Three leaders — from the three guarantor states of the Astana process, designed to find a peace settlement in Syria — would hold a trilateral meeting.

Russia and Iran are the key militaries and political backers of Syrian President Bashar al-Assad, while Turkiye has provided military assistance to the Free Syrian Army and other rebel groups still fighting against Assad’s forces in northwest Syria.

Putin and Erdogan, who have been mediating between Moscow and Kyiv since Russia sent its armed forces into Ukraine on Feb 24, would hold in-person talks soon after a phone conversation in which they discussed efforts to facilitate grain exports from Ukraine.

Peskov made no mention on Tuesday of any bilateral meeting between Putin and Raisi in Tehran.

Meanwhile, Turkiye said it will host Russian and Ukrainian delegations together with UN diplomats on Wednesday to discuss the resumption of stalled grain deliveries across the Black Sea.

The four-way meeting with Turkish officials comes as food prices soar around the world due to Russia’s invasion of Ukraine.

Ukraine is one of the world’s biggest exporters of wheat and other grain.

But its shipments have been blocked by Russian warships and mines that Kyiv has laid across the Black Sea.

Nato member Turkiye has been spearheading efforts to resume the grain deliveries.

Turkish officials say they have 20 merchant ships waiting in the Black Sea that could be loaded quickly with Ukrainian grain.

Turkish Defence Minister Hulusi Akar announced the meeting in a statement on Tuesday but did not specify who will represent each side.

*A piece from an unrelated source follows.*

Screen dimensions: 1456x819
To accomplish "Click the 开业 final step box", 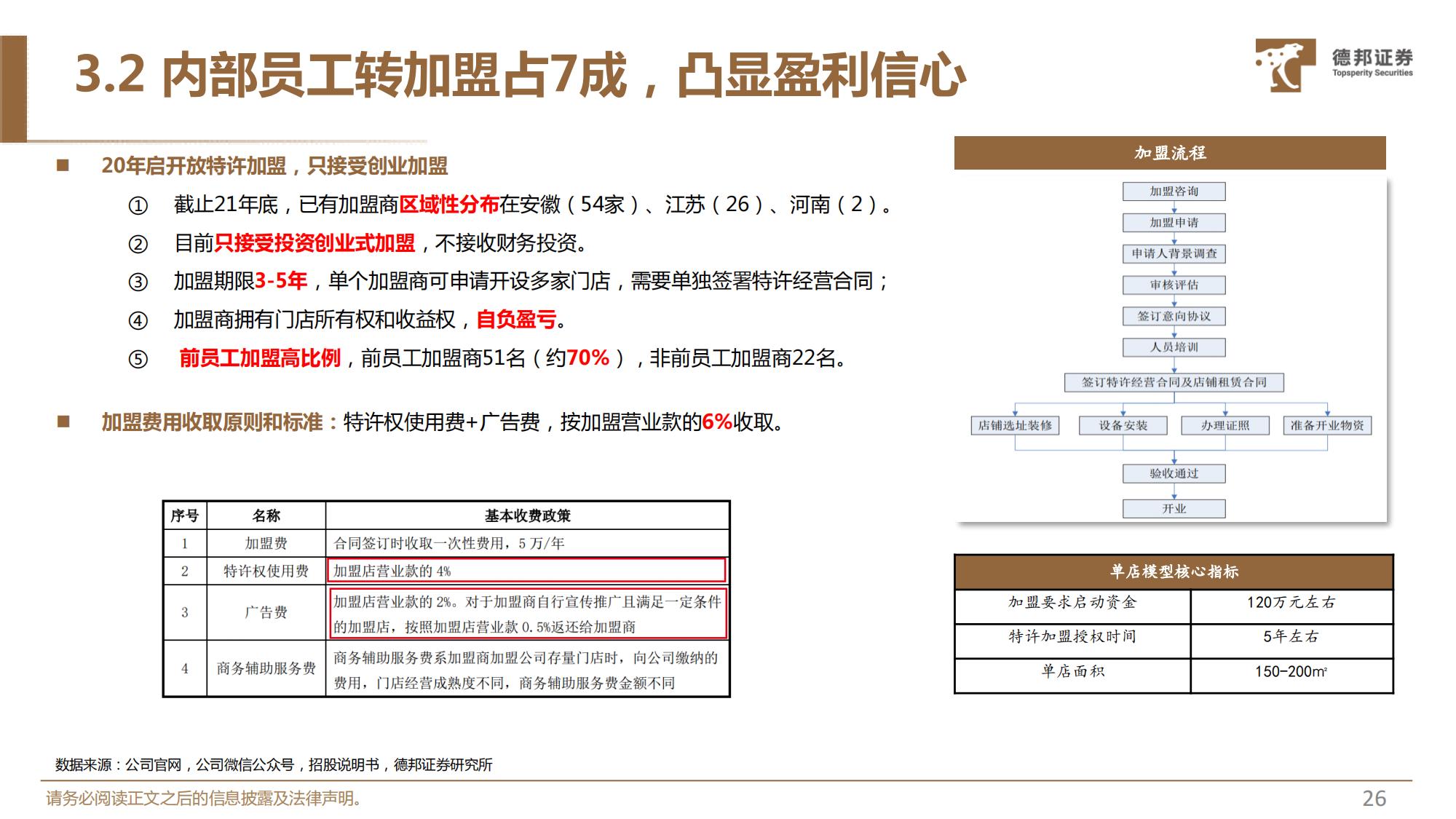I will pos(1174,508).
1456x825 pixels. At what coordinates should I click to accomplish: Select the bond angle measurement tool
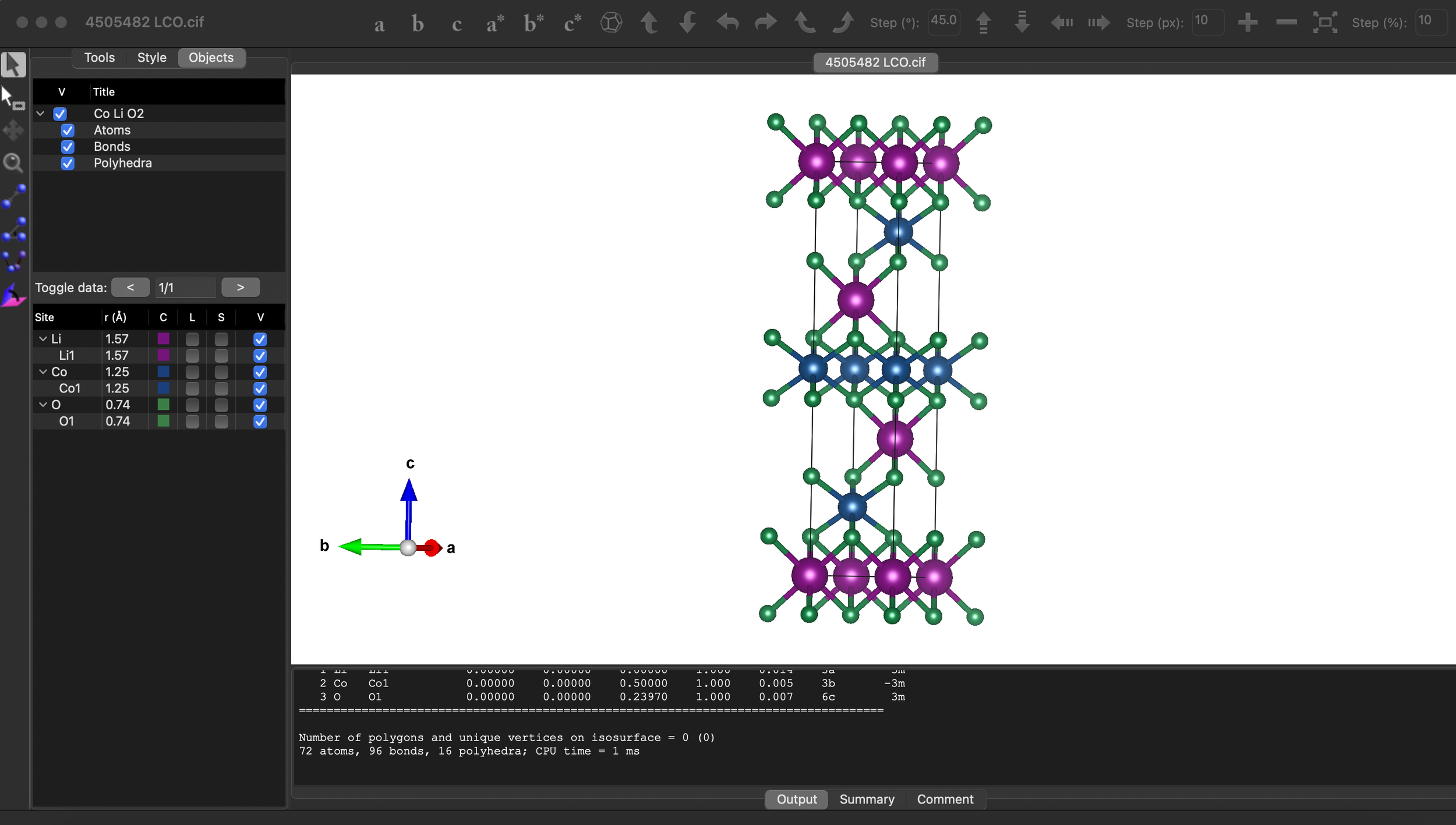(x=14, y=229)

“Military delegations from the Turkish, Russian, and Ukrainian defe­nce ministries, and a delegation of the United Nations, will hold talks tomorrow in Istanbul on the safe shipment to international markets of grain wai­ting in Ukrainian ports,” Akar said.

A Russian foreign ministry spokesman confirmed the meeting but also insisted that Moscow had a list of demands.

“Another round of expert consultations is planned for July 13 in Istanbul,” ministry spokesman Pyotr Ilyichev was quoted as saying by Russia’s Interfax news agency.

“Our understandable conditions include the possibility to control and search the ship to avoid the contraband of weapons, and Kyiv’s commitment not to stage provocations,” Ilyichev said.